La Asociación del Pueblo Evangélico Indígena de Guaranda, Provincia Bolívar, Ecuador, le envió una carta a Joan Kuyek, Coordinador Nacional de MiningWatch Canada, con sede en Ottawa y que es una organización no gubernamental hostil a la minería. La misiva está firmada por Oswaldo Rea, presidente de la asociación, y fue remitida el pasado 30 de julio. El mensaje sostiene que la calidad de vida de los pueblos indígenas debe mejorarse mediante la minería responsable como herramienta para el desarrollo. En el mensaje se afirma que MiningWatch Canada solamente pretende mantener en la pobreza a los pueblos indígenas de Ecuador.
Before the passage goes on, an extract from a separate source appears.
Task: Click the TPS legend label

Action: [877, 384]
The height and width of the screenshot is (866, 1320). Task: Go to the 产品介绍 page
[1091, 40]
Oswaldo Rea sostiene: «Nuestra gente es la más pobre del continente americano, y hemos observado durante décadas que las organizaciones no gubernamentales transnacionales han venido a Ecuador sólo a manipular y orar por la capacidad de nuestra gente, y cerrar la puerta sobre las oportunidades reales de desarrollo con recursos petrolíferos, forestales, hídricos y mineros.»
También advierte: «Esas mismas organizaciones no gubernamentales transnacionales han obtenido millones de dólares a costa de nuestras espaldas, para su propio uso e interés; pero no ha contribuido a aliviar la aplastante pobreza de los pueblos indígenas de Ecuador. Nuestra gente comprende que la pobreza es verdadero mal y miseria y nosotros no podremos superarla en la medida en que las organizaciones no gubernamentales transnacionales como la suya (es decir, Mining Watch Canada) apoyen la continuación de la pobreza en Ecuador. Sabemos que la minería ha suministrado numerosas oportunidades económicas, sociales y culturales para los pueblos indígenas de Canadá, y nosotros queremos esas mismas oportunidades».
Los principales problemas ambientales están relacionados con la pobreza, por lo que resolver la crisis ambiental implica superar la pobreza. Las organizaciones no gubernamentales, como expresión típica de los ambientalistas, sostienen un «conservacionismo» que enfatiza los lazos emocionales del «cuidado» de la naturaleza. Con esa ideología de la naturaleza buscan imponer una percepción ecológica discordante con la sociedad y los ecosistemas en los países del Tercer Mundo.
Algunos ambientalistas han demostrado su incoherencia y vaguedad política al no alertar sobre la tendencia de los organismos ecologistas internacionales, según la formulación de P. Ehrlich, de convertirnos en «jardines botánicos» o «zoológicos». Los países del Tercer Mundo estarían sentenciados a un «semidesarrollo», cada vez más dependientes de las sociedades industriales y sin posibilidades de industrializarse. Ese semidesarrollo se limita a la especialización en turismo, con descuido de la producción agroforestal y el desarrollo industrial. Insistir en la hibernación ambiental es reducirse al rol de «reserva» para la supervivencia del Primer Mundo, sin impulsar políticas y estrategias de desarrollo acordes con nuestra realidad y posibilidades.